§ Task to complete
Give back the data exactly, with no images.

§ Exercise inputs

· · · · ·

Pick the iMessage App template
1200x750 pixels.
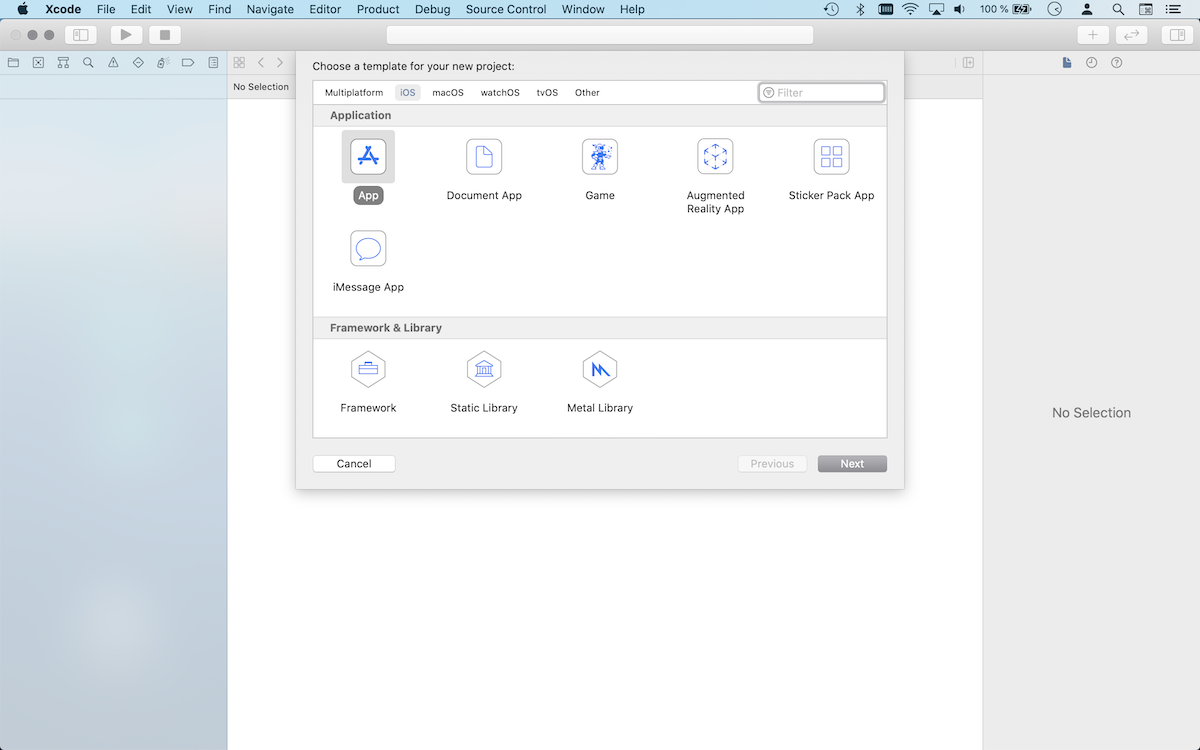[x=368, y=248]
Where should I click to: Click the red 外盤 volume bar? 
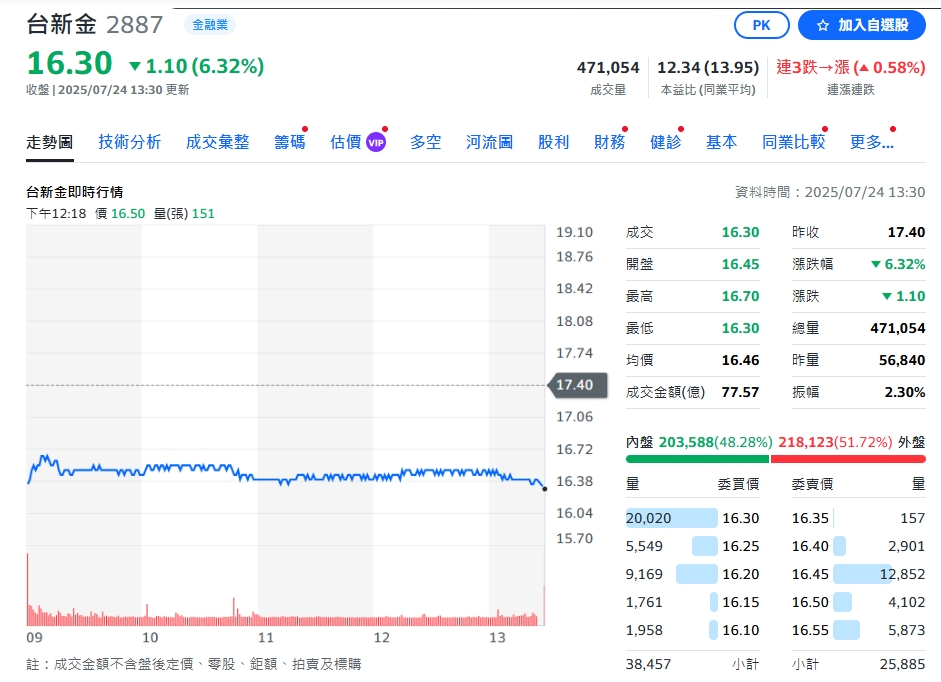(848, 459)
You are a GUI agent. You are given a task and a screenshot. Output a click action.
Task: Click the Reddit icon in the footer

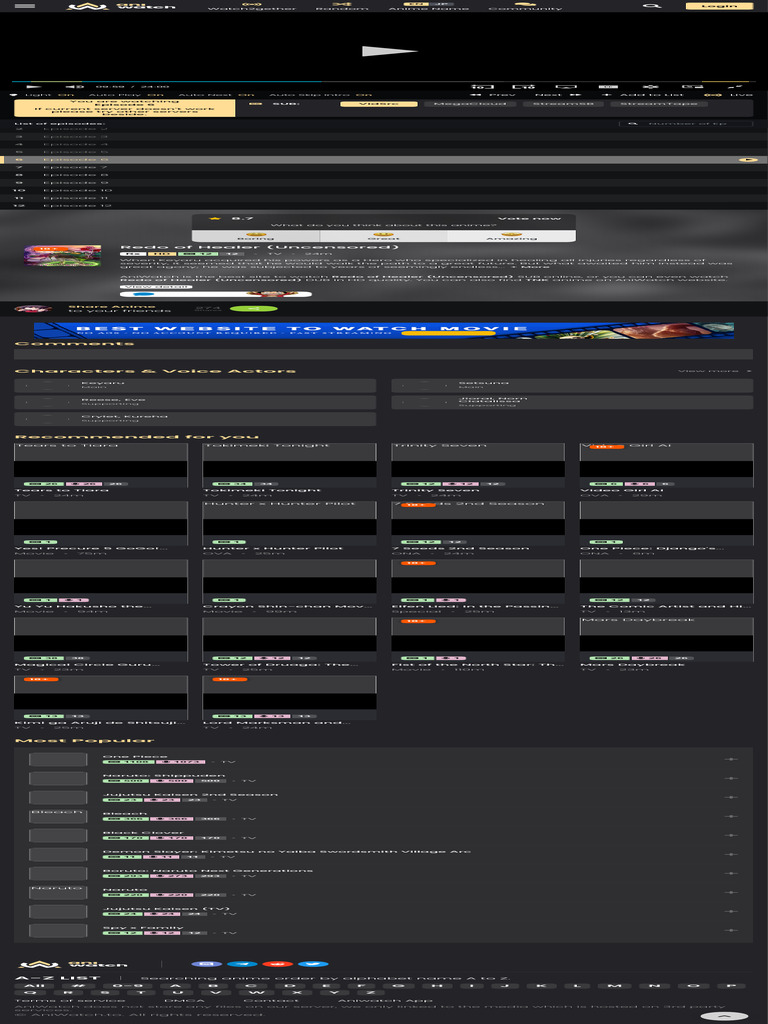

· · · · ·

§ Expected answer
Pick the iMessage App template
1200x750 pixels.
[x=368, y=248]
Where should I click to: Click the red 外盤 volume bar? 
(848, 459)
You are a GUI agent. You are given a task and a screenshot. Output a click action.
Task: Click the Reddit icon in the footer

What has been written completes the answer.